Issues with Modeling the Plant
The most difficult feature of the plant to model has been the intermittent decanter. An arm swings down into the reactor tank every four hours and decants the top of the flow down to a constant level, regardless of the starting level. The decanted flow is deposited into the balance tank. City West Water devised an effective way of replicating this in InfoWorks by treating the decanter as a variable sluice gate with an invert below the minimum tank level, and applied real-time control (RTC). This provided a reasonably accurate method of replicating the drawdown affect in the reactors, whilst also controlling flow into the balance tank.

Another aspect that was difficult to model was the outlet flow regime, in particular the low lift pumps. The pumping operations are variable and are at the day to day discretion of the plant operators.  Currently the regime is adjusted to keep the balance tank level as low as possible.

Modeling the balance tank depths depends on a combination of the decanting operation as well as the low lift pump operation. It too has already achieved good results, with scope for further enhancement by adjusting pump values.

As mentioned earlier the plant’s operation varies depending on the incoming flows, operator preferences and the biological, chemical and hydraulic loads. The complexity of the internal recycling process also added to the difficulty of calibration.

One of the calibration exercises involved a period of wet weather, when the flows rose from about 180l/s (48gps) to 300l/s (79gps) over a few days. Operational changes were made during the wet weather, including stopping the pumps for a period and changing the flow through the low lift pumps. InfoWorks was able to take account of these changes through adjustments to the RTC for the pump operations.

Planning for MFRO
A key development of the InfoWorks model has been the inclusion of the planned membrane brackish-water treatment MFRO plant. The final design is yet to be determined, but its core components have already been created in InfoWorks to build an initial model of its process. The hydraulics will be refined at a later stage.
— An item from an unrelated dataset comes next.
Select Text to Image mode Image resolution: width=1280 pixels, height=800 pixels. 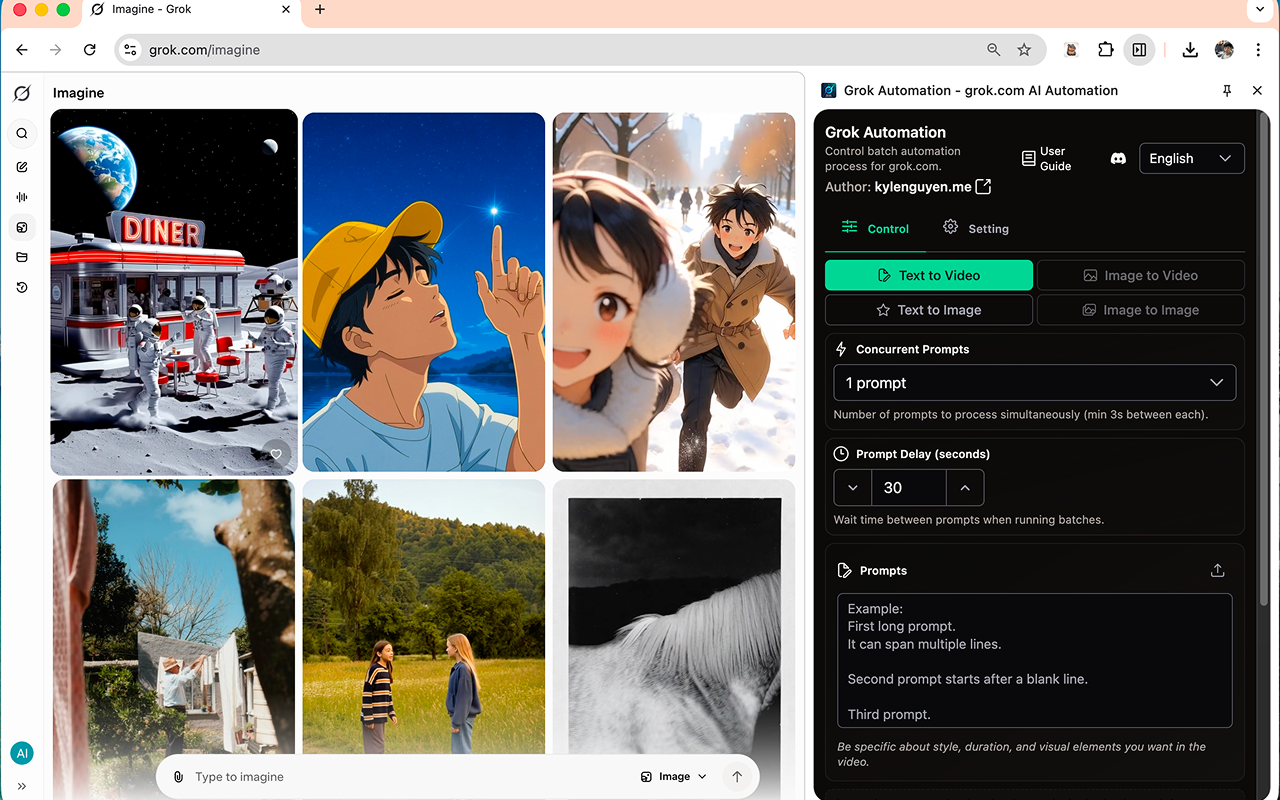point(928,310)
There will be constant flow into and out of the MFRO, and the initial modeling replicates the flow paths. The MFRO will provide varying degrees of treatment to suit different customers and end uses. This type of detail will be applied to the InfoWorks model once the plant’s final specification has been established. The model will then be able to explore a wide range of scenarios for the plant’s operation, including establishing the expected reliability and the distribution of the recycled water.

Another useful application of the InfoWorks model has been in modeling the outfall into the bay to investigate the possible effects of the MFRO process. InfoWorks allows City West Water to investigate a number of regimes and scenarios in respect to daily and seasonal tide levels as well as long term sea levels. Modeling the outfall in InfoWorks CS will help determine what infrastructure is required for efficient operation as well as protection of the plant.   

Looking ahead
Future developments will expand the detail within the InfoWorks model considering that it already covers all the major hydraulic structures. There are plans to include additional aspects such as the screens and grit chambers in the inlet works and the head losses in the cloth filters and the UV disinfectant process. There is also further work to be done in developing the model to provide more detail about the flows that are recycled internally to build an ever-more comprehensive picture of the Altona plant’s operation.

This article by Matt White of City West Water is based on a presentation given to the 2008 Wallingford Software user conference in Melbourne, Australia.